As many of you are probably well aware at this moment because it's literally on every front page of every news site and social media platform right now, Olympic figure skater Alysia Liu won the gold medal for the U.S.A., prompting a massive storm of celebration. Deservedly so! 

But what's being paired with it, and what makes her win so sweet, is that Liu's father immigrated here from China, having fled communism. He participated in the Tiananmen Square protest against the communist regime, came to America, and had a daughter with what appears to be generational talent at figure skating. She's so good, in fact, that China tried to get her to skate for them during the Olympics, to which she refused, and she had to have round-the-clock protection to keep her safe from Chinese intimidation efforts. 

When she won the gold, she honored old glory as her father, with the U.S. flag in hand, applauded her from the stands.
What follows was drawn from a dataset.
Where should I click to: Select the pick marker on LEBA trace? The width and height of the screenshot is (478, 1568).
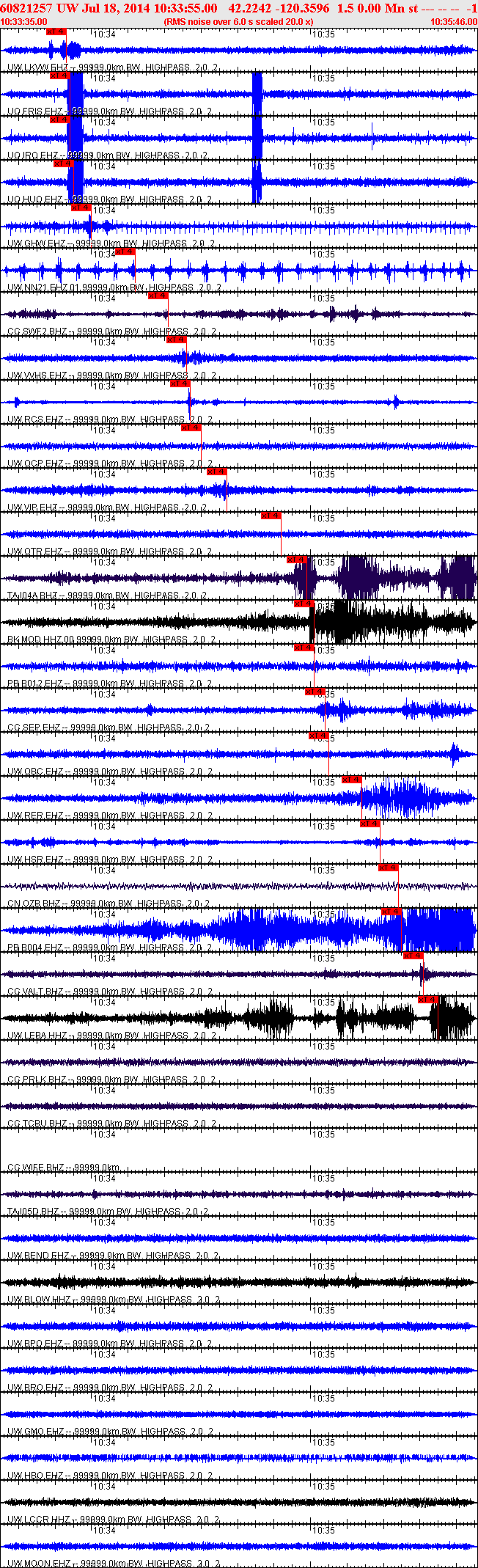[x=428, y=1000]
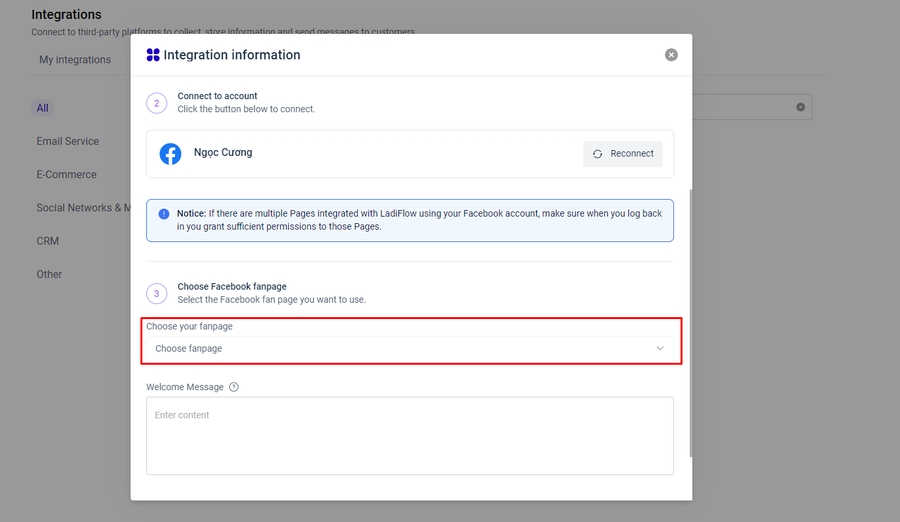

A beautiful moment, and America can't stop singing the praises of the Liu family. 

But, because we can't have anything nice, the left is turning this into a political "gotcha" moment. 

The long and short of it is "Oh, so you like immigrants after all?" 
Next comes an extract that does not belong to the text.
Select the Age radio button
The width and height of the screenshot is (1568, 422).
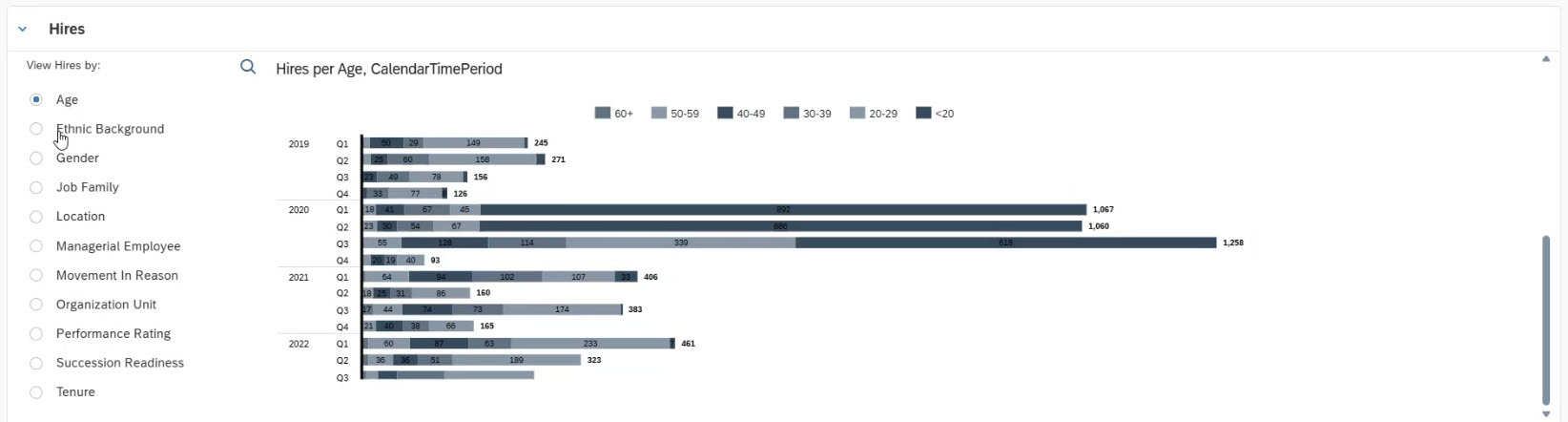click(36, 99)
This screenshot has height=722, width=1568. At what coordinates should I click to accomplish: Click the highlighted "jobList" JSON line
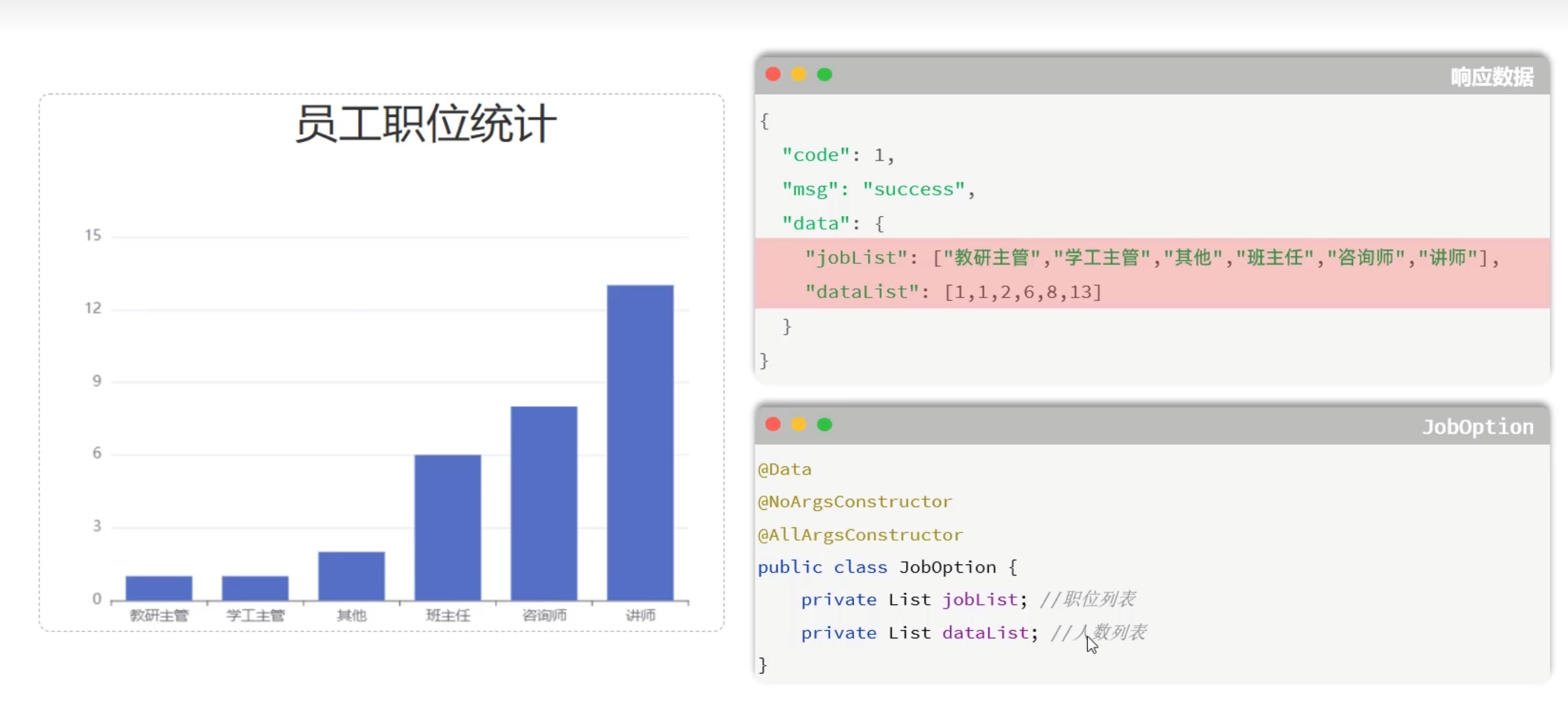1151,258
You can see this argument in pretty much every political conversation about Liu, but I'll post the one that got the most attention. 

I don't want to reiterate that we, especially us on the right, don't hate immigrants for the 1,050th time, because you already know it, and it wouldn't matter to them if you said it. 

In fact, the point that I want to make here is that we've been saying immigrants aren't a bad thing for ages now. Legal immigration is good, and while we can discuss particulars about specific groups that are and aren't compatible with Western culture, the one thing we've never advocated for is to become radical isolationists. 

They, on the left, know that. They've heard us say this repeatedly. 

They don't care. 

They have to continue to frame everyone who isn't in their line of thinking as morally deficient, or else they have to concede that their positions aren't as morally and logically sound as they thought. They continue to push the idea that we on the right are just xenophobic racists, because it justifies the prejudice and the benefit of not having to take anything we say seriously. 

But this isn't really a good strategy, especially in the long-term. 

At some point, you have to move the ball forward, or your argument not only starts to look bad, but it also starts to make you look bad. You're not coming forward with a good-faith argument, and at some point, people are just going to stop arguing with you, following the old rule established by (maybe) Mark Twain, which is "Never argue with stupid people. They will drag you down to their level and then beat you with experience." 

You will ultimately be ignored, and whatever moral highground you held onto would be diminished. 

It's already starting to happen, and as far as I'm concerned, shoving off from these radical leftists as a society is something that can't happen fast enough.